This work addresses the lack of a unified theoretical framework for the generalization behavior of deep residual networks (ResNets) under both discrete and continuous-time formulations, particularly regarding discrepancies in sample complexity and underlying assumptions. By adopting a dynamical systems perspective and integrating Rademacher complexity, flow maps, and the convergence of ResNets in the infinite-depth limit, the paper establishes the first depth-independent generalization bound that incorporates a structure-dependent negative term. This approach unifies the characterization of generalization for both discrete and continuous ResNets under weaker assumptions and yields a generalization error bound of order $O(1/\sqrt{S})$ with respect to the number of training samples $S$, thereby effectively bridging the theoretical gap between the two settings.
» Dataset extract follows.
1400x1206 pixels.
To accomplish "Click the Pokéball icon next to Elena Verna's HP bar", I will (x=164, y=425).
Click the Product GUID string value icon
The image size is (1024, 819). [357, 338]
Deep neural networks (DNNs) have significantly advanced machine learning, with model depth playing a central role in their successes. The dynamical system modeling approach has recently emerged as a powerful framework, offering new mathematical insights into the structure and learning behavior of DNNs. In this work, we establish generalization error bounds for both discrete- and continuous-time residual networks (ResNets) by combining Rademacher complexity, flow maps of dynamical systems, and the convergence behavior of ResNets in the deep-layer limit. The resulting bounds are of order $O(1/\sqrt{S})$ with respect to the number of training samples $S$, and include a structure-dependent negative term, yielding depth-uniform and asymptotic generalization bounds under milder assumptions. These findings provide a unified understanding of generalization across both discrete- and continuous-time ResNets, helping to close the gap in both the order of sample complexity and assumptions between the discrete- and continuous-time settings.